Après cet énième coup de force du gouvernement, les députés macronistes ont alors soudainement disparu. Leur absence notable pendant les débats a ainsi déroulé le tapis rouge au clan de Marine Le Pen dont le négationnisme climatique n’est plus à démontrer. Le Rassemblement national a ainsi voté pour la réouverture de centrale nucléaire de Fessenheim, connue entre autres pour ses “problèmes de sûreté et de sécurité”, et pour un moratoire sur les éoliennes terrestres et en mer ou installations photovoltaïques. C’est cohérent avec le programme de l’extrême droite qui veut démanteler le parc éolien de notre pays.
C’est une aberration écologique, économique et industrielle. D’abord parce que toute les personnes sérieuses qui travaillent sur le sujet montrent que la bifurcation écologique ne se fera pas sans un mix énergétique renouvelable. Sauf hausse massive des énergies renouvelables, la France est condamnée à ouvrir massivement des centrales à charbon ou à subir des coupures d’électricité. En France, deux tiers des émissions de gaz à effet de serre sont produites par la consommation d’énergie. En 2023, lors de la COP28, un objectif mondial a été établi : tripler la production d’énergies renouvelables d’ici 2030. Autant vous dire que nous en sommes encore bien loin. Ensuite parce que le secteur des énergies renouvelables représente 160 000 emplois indirects. Voter un moratoire, c’est donc signer des plans de licenciements et l’accélération de la désindustrialisation de notre pays. C’est le contraire qu’il faudra faire : le 100% énergies renouvelables, c’est un million d’emplois en plus ! Le scénario que défend la France insoumise s’appuie sur les études sérieuses sur le sujet : on peut le faire sans raser des forêts ou remplacer des terres agricoles par des panneaux solaires. Cela implique de reprendre le contrôle public du secteur plutôt que de laisser faire le chaos du marché. Enfin, parce que la stratégie du RN et de la macronie pour une France indépendante basée sur le « tout électrique, tout nucléaire » n’est pas crédible : la totalité de l’uranium est importée.
Résultat des courses : une fois de retour dans l’hémicycle, le groupe macroniste a finalement rejeté le texte qu’il soutenait, après l’avoir laissé être détricoté par le Rassemblement National. C’est un sursis parce que le moratoire de Marine Le Pen a été écarté. Mais nous ne sommes pas naïfs et savons qu’il s’agit d’une nouvelle magouille parlementaire des macronistes pour imposer le nouveau nucléaire de façon autoritaire.
Nous ne laisserons pas faire ! L’énergie est un bien commun essentiel pour se déplacer, se chauffer, se nourrir, et s’éclairer.

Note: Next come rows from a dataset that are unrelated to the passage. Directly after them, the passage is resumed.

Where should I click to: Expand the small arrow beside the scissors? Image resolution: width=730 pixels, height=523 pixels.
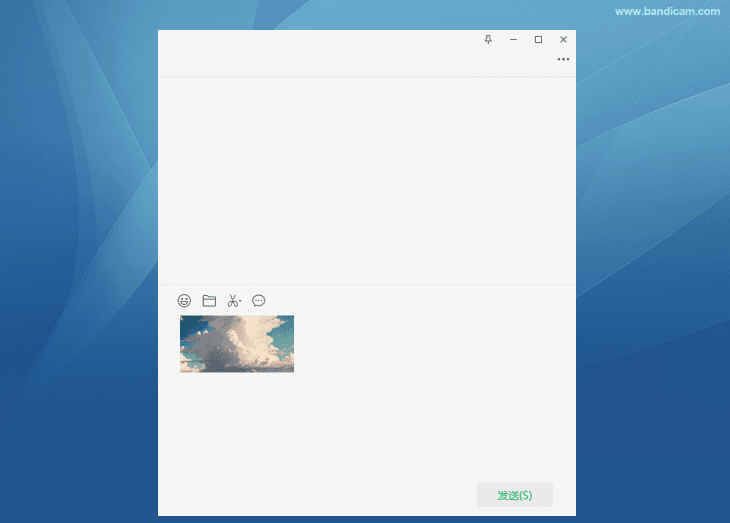click(x=241, y=301)
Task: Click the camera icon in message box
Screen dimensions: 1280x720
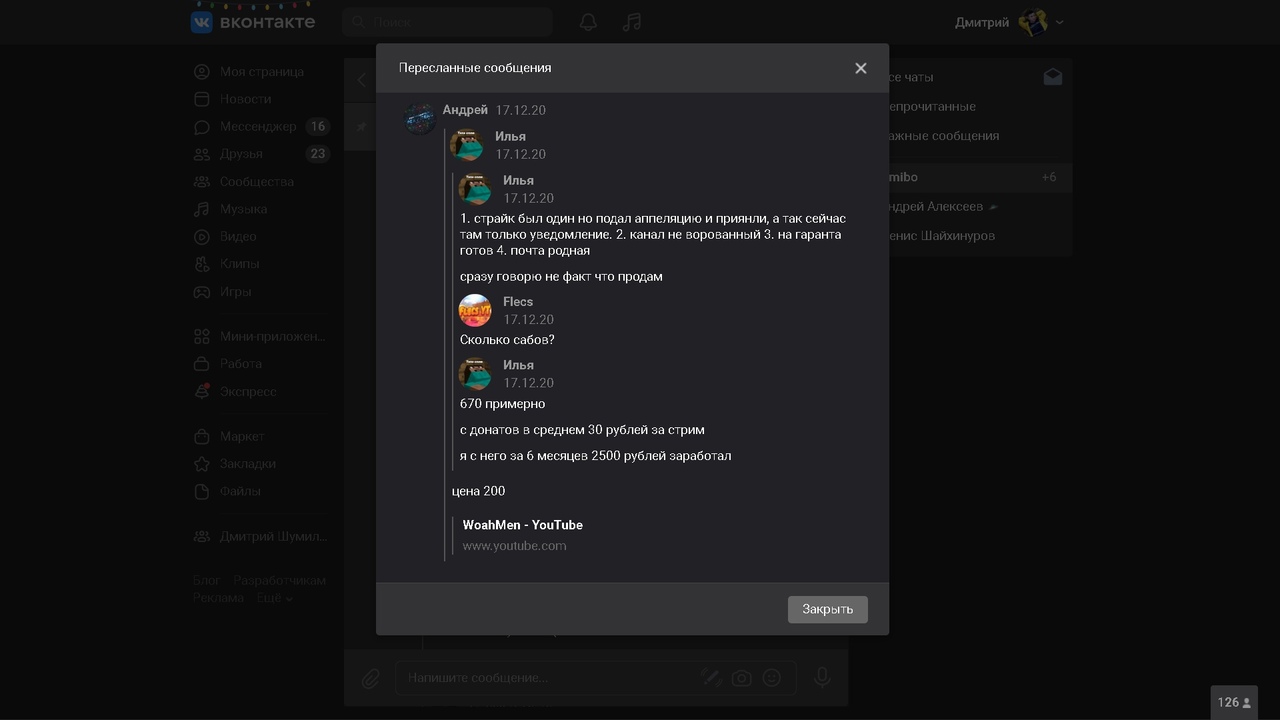Action: [741, 678]
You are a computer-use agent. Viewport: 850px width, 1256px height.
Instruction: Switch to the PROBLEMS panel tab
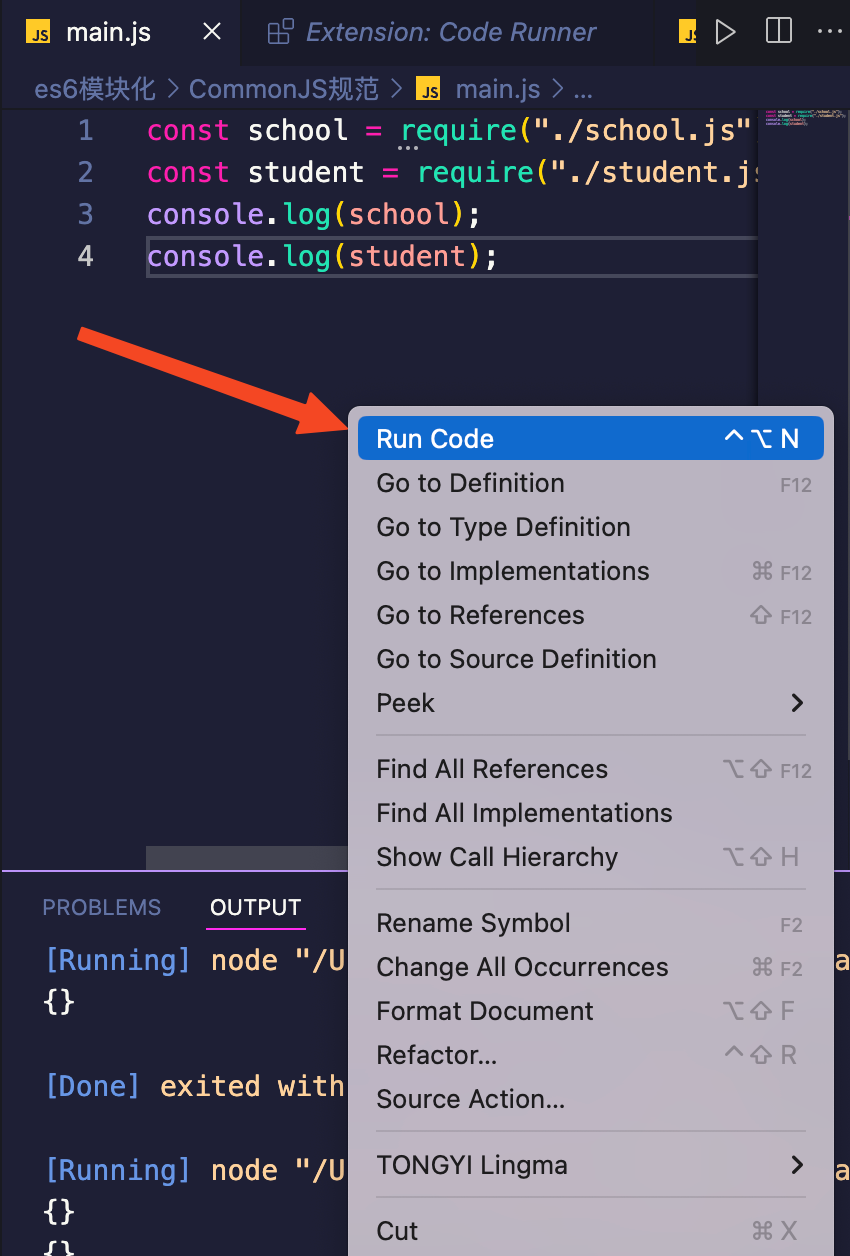pos(101,907)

La politique énergétique de notre pays doit donc répondre à nos besoins collectifs définis démocratiquement. Le seul chemin pour garantir un accès égal à cette ressource vitale et réussir la bifurcation écologique est celui du 100% énergies renouvelables et de la sobriété. C’est crédible techniquement et économiquement comme le montrent les scénarios de négaWatt, de l’Agence de l’Environnement et de la Maîtrise de l’Énergie (ADEME), du Réseau de Transport d’Électricité (RTE). Nous le ferons.